If you’ve played any of the older Contra games, all of this should sound pretty familiar to you. Indeed, Konami decided to go back to their old ways to celebrate the 20th anniversary of the franchise. But as a treat to all the fans, they’ve included a truckload of bonus content as well. Once you’ve beaten the Arcade Mode and a few missions in the Challenge Mode, you’ll unlock both the original Contra and Super C, cheat codes and all. You can look over the history of the series via the unlockable comics, artwork, screen shots in the Museum. There are even a few extra character sprites from Contra III, Hard Corps, and Shattered Soldier as well. With so much stuff practically begging to be unlocked, it’s pretty clear that Contra veterans and uninitiated gamers will have plenty to savor over.
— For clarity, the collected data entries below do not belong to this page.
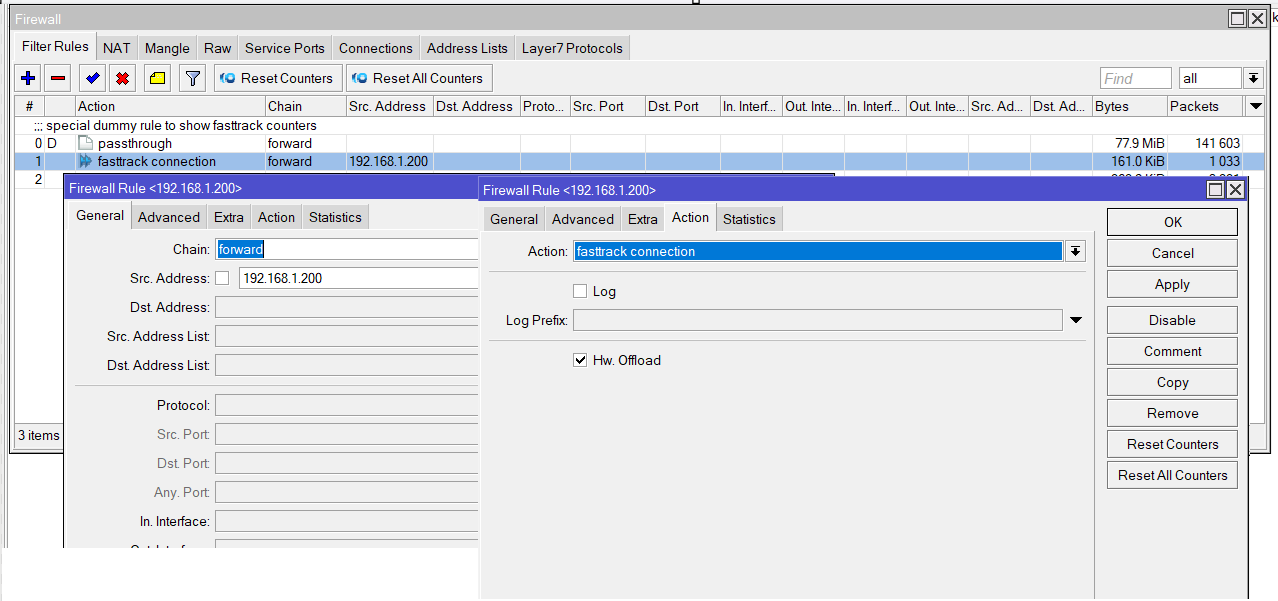Enable the Log checkbox
The width and height of the screenshot is (1278, 601).
(580, 291)
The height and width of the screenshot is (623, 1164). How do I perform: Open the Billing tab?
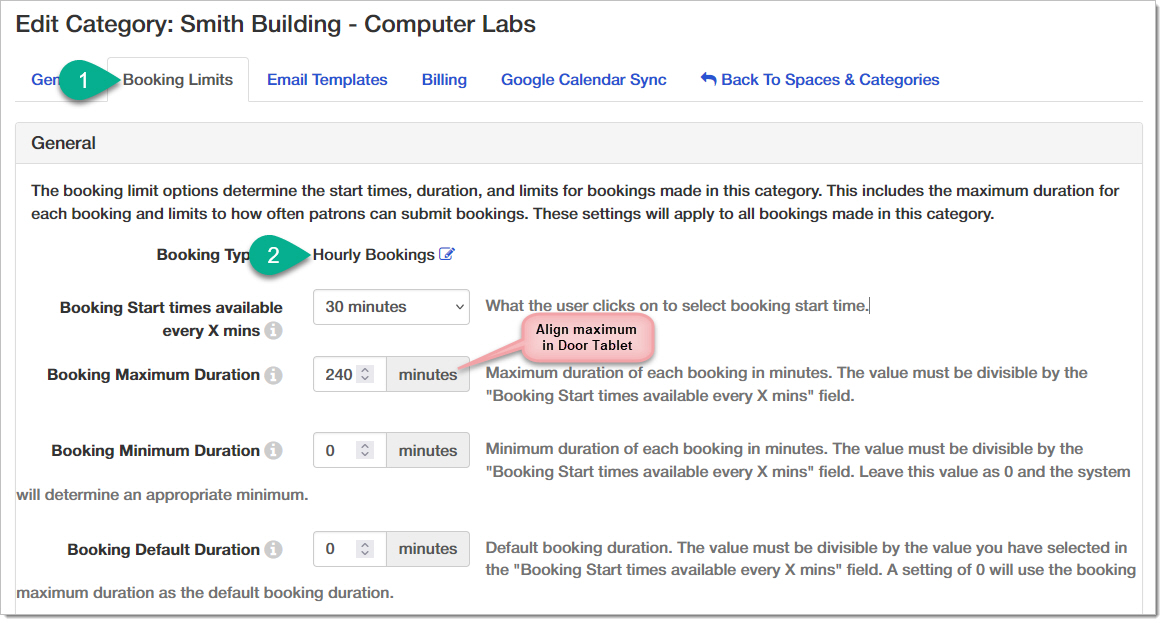click(444, 80)
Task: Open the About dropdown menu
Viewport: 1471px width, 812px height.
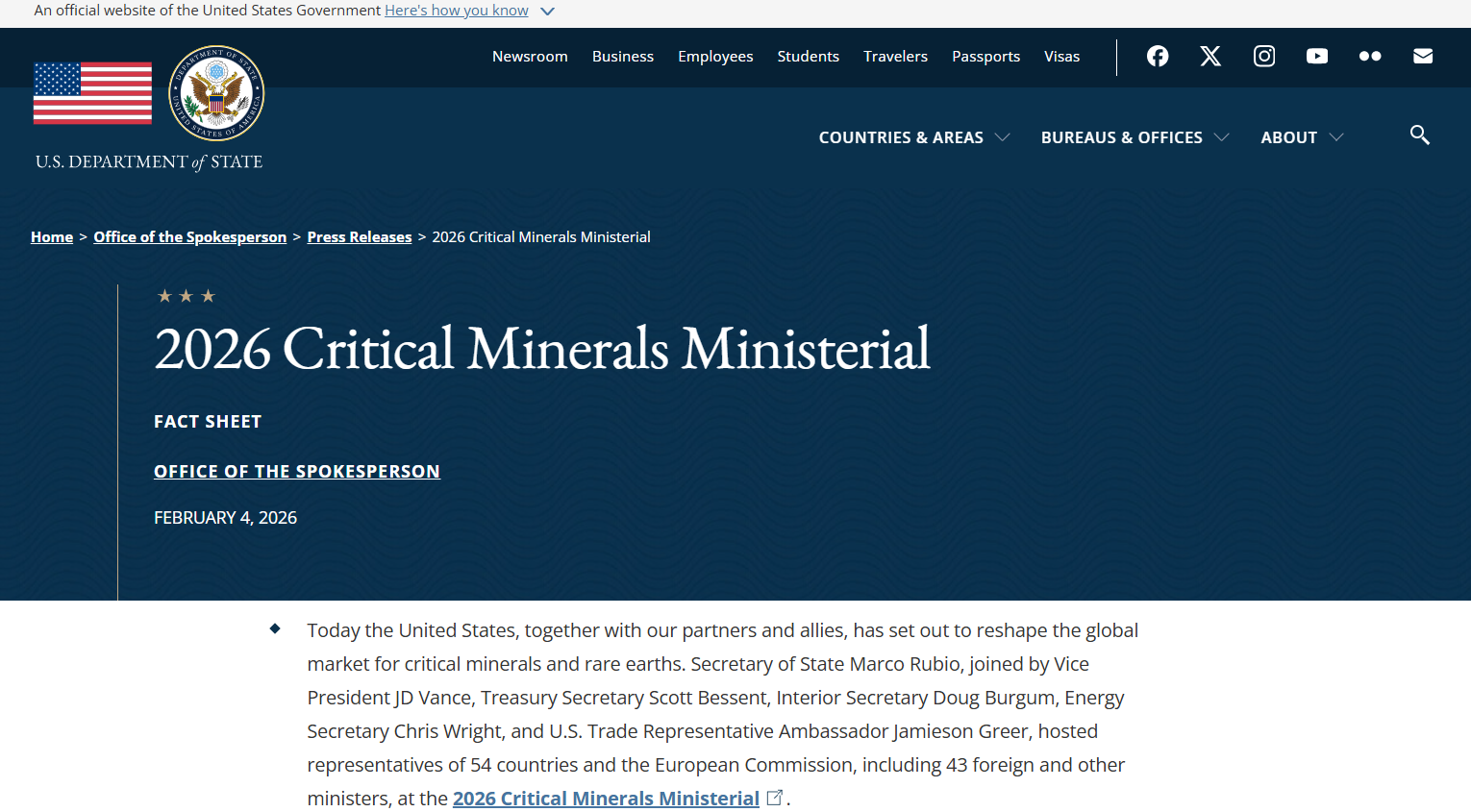Action: point(1301,137)
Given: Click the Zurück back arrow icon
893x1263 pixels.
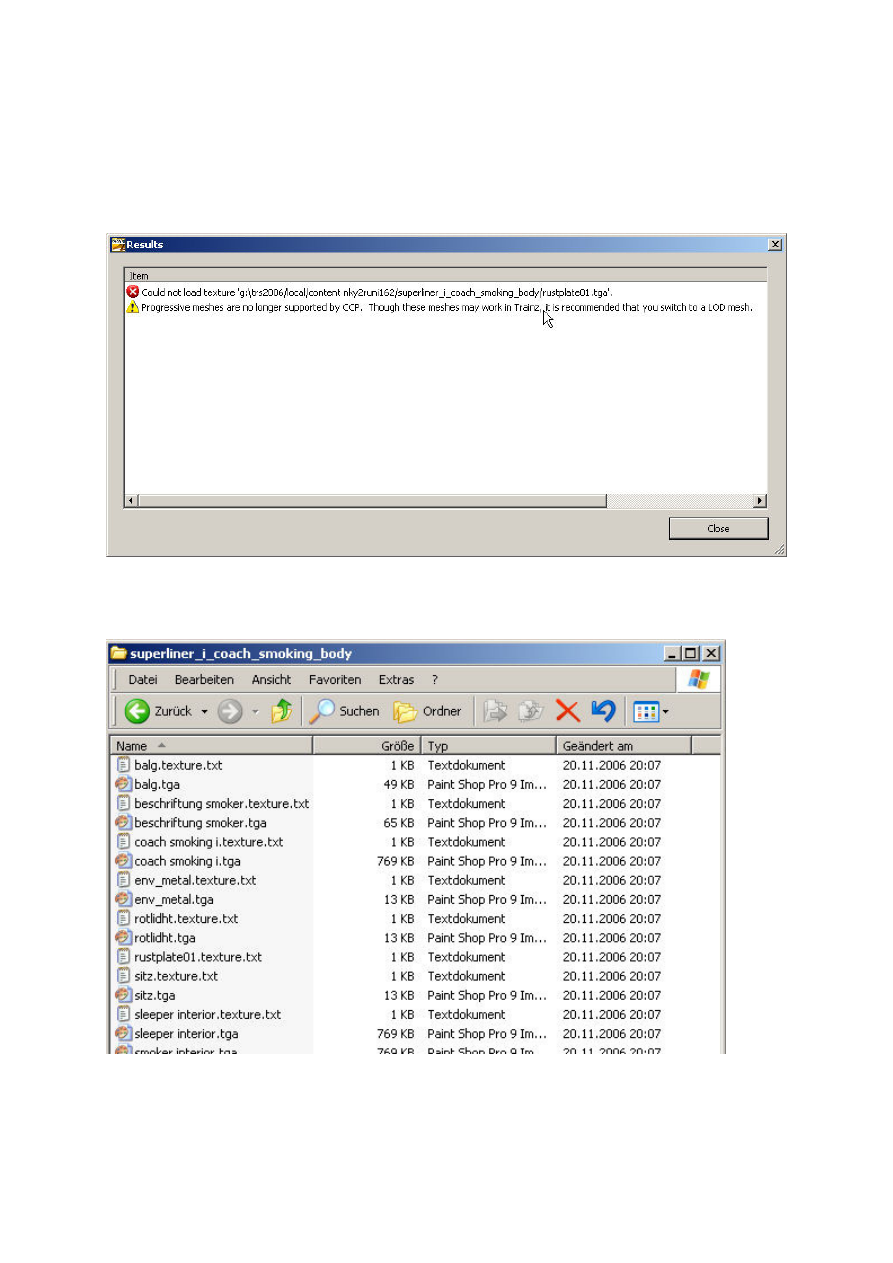Looking at the screenshot, I should point(137,711).
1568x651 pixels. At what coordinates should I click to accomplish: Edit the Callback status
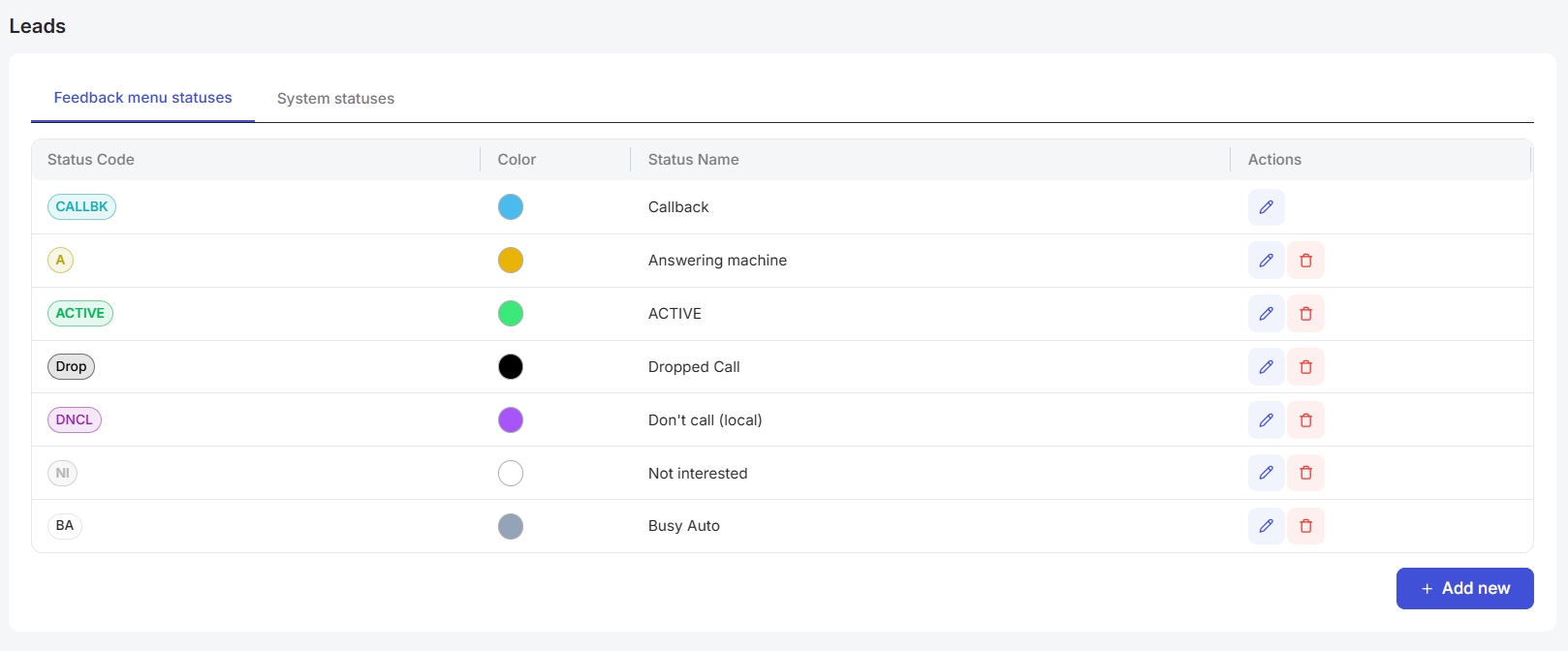click(x=1266, y=207)
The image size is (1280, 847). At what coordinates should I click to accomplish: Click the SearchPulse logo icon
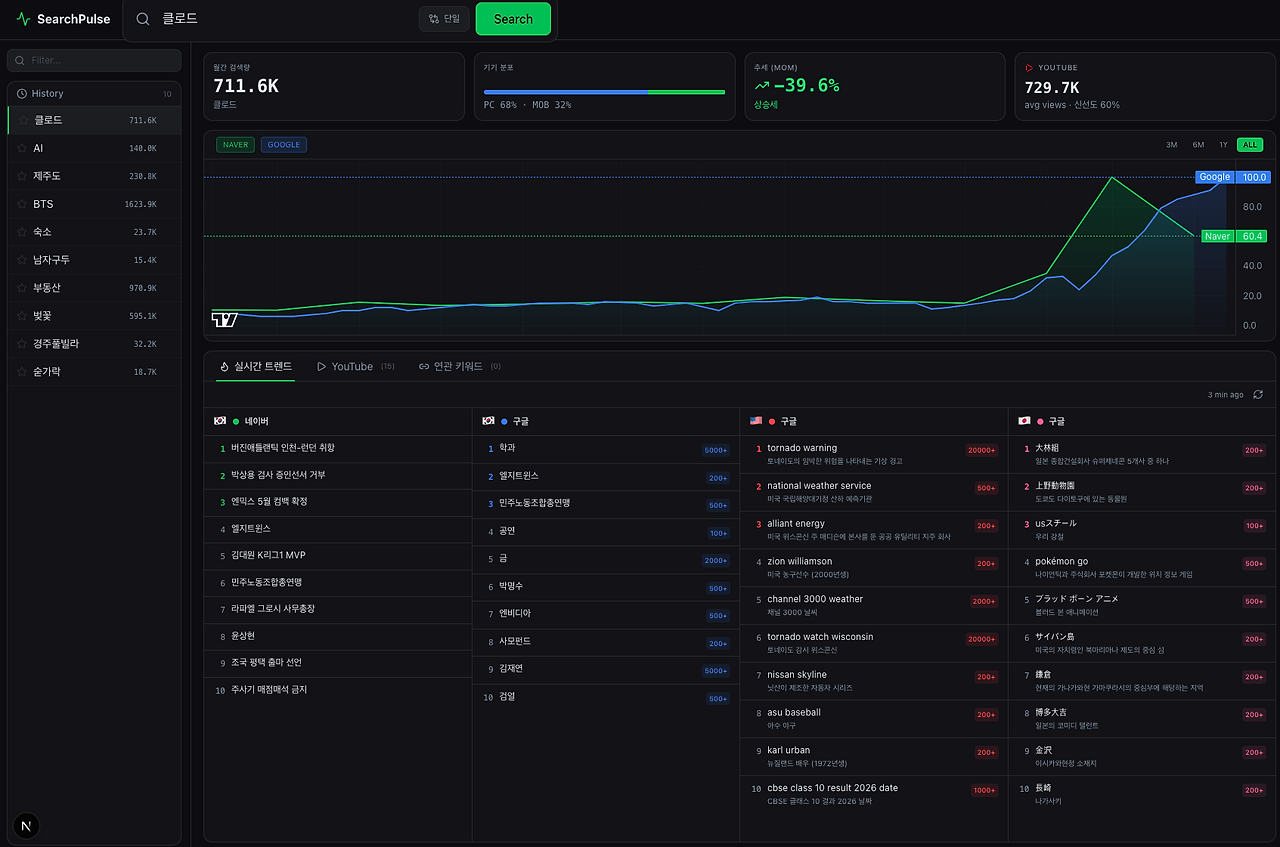(23, 19)
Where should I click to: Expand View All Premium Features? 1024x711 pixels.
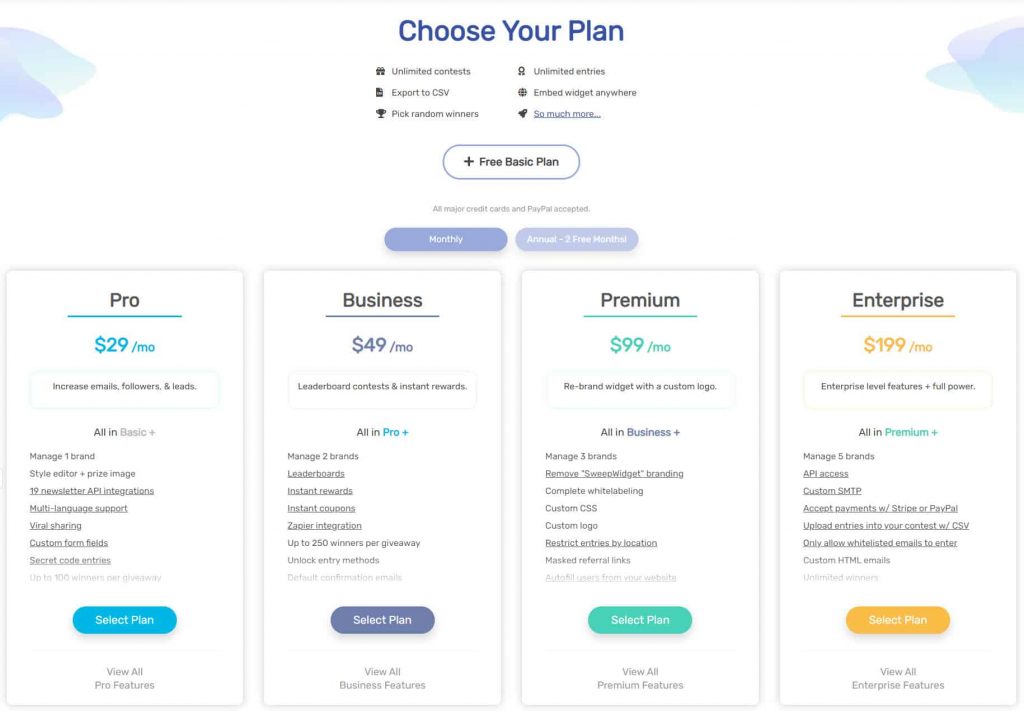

Don’t count out the Arcade Mode, though. The game is definitely an old-school shooter, but it still looks brand new. Though some of the level designs are based on those found in older games (the first area is a wonderful homage to the Jungle level in the original title), they look fresh, engaging, and vibrant. Between the lush greenery, rusty sewers, and urban sprawls, there’s plenty to look at. There’s nothing quite as awesome as climbing up the muddy, soaked terraces next to a waterfall and sniping every gunman that gets in your way. Of course, that’s topped when you’re tumbling back down as you’re being chased by a fifty-foot alien monstrosity. There are even a few 3D stages with a tunnel perspective; instead of moving right or left, you’ll have to dodge bullets, shoot targets, and avoid obstacles that appear in an ever-changing background. Even if the characters are essentially a bunch of shirtless, muscle-bound pixels, hearing them say “Come get some” or “Let’s PARTY!” will make you grin more than a few times.
Look, folks. If you have any love at all for retro gaming, then get this game. It’s that simple. Contra 4 hearkens back to the games of old, when you just had a man, a few guns, and a lot of enemies. The wide variety of upgradeable weapons and diehard enemies means you’re going to be in for one Hell of a gunfight. With tons of platforming and dodging blended with the violence, the insanely challenging levels will always be engaging and fun to complete. On the other hand, the incredibly high difficulty level means that you’re going to need plenty of patience and even more skill. For all of you Contra fans, this shouldn’t even be a question. With so many unlockables and references to the other games in the series, you’re going to drown in the nostalgia. But hey, don’t think of Contra 4 as some rehashed title of a forgotten series. Contra is back, and it kicks ass.
Community review by disco (January 25, 2008)
Disco is a San Francisco Bay Area native, whose gaming repertoire spans nearly three decades and hundreds of titles. He loves fighting games, traveling the world, learning new things, writing, photography, and tea. Not necessarily in that order.